■ **THE TASK**
Exactly reproduce the data from its first line through the line with "Given: Click the 旋转 rotate image icon", leaving out every line after it.

Source records:
★ ★ ★ ★ ★
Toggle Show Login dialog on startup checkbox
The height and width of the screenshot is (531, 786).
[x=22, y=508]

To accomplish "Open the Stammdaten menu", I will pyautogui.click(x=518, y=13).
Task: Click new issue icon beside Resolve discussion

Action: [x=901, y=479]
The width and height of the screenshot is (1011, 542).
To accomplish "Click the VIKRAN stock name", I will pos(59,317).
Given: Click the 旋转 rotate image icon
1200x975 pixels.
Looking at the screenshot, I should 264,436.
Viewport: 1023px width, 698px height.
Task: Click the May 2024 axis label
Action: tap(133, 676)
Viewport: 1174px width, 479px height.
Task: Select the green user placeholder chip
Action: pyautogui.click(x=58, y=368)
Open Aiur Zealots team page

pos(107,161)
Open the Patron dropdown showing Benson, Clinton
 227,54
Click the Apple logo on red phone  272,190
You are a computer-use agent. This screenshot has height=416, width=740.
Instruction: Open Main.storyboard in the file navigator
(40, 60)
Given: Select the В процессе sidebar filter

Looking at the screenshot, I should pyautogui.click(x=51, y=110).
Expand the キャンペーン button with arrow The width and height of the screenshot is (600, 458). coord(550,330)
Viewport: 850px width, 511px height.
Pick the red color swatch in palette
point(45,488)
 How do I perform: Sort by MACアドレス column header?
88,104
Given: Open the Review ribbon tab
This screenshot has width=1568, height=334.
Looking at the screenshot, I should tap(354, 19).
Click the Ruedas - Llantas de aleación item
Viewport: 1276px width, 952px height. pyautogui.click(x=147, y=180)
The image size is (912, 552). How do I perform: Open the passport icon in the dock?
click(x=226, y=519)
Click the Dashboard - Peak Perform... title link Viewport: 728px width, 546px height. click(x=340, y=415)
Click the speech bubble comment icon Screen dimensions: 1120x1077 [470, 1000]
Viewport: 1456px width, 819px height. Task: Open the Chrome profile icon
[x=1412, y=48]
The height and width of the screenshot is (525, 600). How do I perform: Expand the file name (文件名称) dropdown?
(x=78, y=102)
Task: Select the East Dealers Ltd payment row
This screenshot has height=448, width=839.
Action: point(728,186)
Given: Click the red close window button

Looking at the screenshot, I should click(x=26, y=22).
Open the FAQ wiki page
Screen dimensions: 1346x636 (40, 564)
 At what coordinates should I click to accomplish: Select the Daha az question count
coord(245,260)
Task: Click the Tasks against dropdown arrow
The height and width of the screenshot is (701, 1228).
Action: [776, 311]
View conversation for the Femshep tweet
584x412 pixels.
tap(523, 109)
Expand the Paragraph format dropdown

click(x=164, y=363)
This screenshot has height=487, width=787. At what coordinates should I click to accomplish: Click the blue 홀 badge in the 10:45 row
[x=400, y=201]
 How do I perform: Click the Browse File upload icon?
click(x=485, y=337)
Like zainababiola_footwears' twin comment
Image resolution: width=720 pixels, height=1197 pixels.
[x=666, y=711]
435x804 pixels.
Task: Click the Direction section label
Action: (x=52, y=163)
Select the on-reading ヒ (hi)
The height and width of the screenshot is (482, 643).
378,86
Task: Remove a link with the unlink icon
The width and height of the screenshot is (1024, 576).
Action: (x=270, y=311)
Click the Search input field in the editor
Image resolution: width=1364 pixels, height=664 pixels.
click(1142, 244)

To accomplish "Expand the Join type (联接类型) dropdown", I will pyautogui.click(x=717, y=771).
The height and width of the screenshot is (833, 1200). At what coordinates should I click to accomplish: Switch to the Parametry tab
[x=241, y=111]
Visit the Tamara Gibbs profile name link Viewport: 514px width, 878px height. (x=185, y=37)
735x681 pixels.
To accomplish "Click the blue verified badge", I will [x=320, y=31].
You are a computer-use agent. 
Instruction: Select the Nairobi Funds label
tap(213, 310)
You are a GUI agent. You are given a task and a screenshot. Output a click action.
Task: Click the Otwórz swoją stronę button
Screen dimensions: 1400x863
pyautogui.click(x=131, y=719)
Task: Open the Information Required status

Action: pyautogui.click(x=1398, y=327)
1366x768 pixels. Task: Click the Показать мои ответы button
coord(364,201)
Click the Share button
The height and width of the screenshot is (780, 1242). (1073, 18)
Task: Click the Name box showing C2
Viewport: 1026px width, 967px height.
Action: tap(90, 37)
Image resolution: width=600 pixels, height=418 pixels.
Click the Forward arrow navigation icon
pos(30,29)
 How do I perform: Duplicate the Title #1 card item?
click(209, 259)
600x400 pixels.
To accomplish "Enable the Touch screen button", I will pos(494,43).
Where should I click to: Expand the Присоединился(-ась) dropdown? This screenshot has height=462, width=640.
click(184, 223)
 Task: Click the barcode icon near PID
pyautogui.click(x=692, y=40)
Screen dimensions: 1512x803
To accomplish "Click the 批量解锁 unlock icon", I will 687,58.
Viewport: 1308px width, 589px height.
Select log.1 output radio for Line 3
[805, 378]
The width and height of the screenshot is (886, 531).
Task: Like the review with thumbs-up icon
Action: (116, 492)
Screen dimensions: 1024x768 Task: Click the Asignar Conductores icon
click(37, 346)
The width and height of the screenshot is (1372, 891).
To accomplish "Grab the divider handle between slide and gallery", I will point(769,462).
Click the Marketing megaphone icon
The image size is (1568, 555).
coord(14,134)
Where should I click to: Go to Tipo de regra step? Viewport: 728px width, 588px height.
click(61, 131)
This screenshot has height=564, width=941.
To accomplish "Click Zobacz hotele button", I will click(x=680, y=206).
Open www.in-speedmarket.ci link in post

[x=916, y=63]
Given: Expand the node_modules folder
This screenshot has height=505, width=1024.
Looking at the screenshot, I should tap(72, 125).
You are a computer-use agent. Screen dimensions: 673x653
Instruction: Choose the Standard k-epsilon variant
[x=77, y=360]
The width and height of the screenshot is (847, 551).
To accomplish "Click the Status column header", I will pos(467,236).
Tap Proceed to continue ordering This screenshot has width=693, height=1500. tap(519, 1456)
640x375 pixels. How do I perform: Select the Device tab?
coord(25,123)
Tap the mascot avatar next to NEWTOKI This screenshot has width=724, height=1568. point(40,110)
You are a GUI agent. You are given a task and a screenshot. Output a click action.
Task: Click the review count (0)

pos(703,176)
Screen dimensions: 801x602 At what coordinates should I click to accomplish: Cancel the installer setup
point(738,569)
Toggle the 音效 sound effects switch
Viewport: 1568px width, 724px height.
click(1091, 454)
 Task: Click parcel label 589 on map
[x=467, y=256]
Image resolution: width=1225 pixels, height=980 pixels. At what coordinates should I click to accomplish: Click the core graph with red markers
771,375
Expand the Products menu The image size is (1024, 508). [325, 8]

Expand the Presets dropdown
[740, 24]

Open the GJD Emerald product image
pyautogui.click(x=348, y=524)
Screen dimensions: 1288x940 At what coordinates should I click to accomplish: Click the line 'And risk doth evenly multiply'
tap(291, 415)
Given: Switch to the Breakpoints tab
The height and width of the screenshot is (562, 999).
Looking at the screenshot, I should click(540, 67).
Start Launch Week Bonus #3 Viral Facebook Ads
★ ★ ★ ★ ★
■ **REPLY**
Toggle Show Login dialog on startup checkbox
The height and width of the screenshot is (531, 786).
[x=22, y=508]

To accomplish "Open the Stammdaten menu", I will pyautogui.click(x=518, y=13).
Task: Click new issue icon beside Resolve discussion

Action: [x=901, y=479]
The width and height of the screenshot is (1011, 542).
To accomplish "Click the VIKRAN stock name", I will pos(59,317).
Given: Click the 旋转 rotate image icon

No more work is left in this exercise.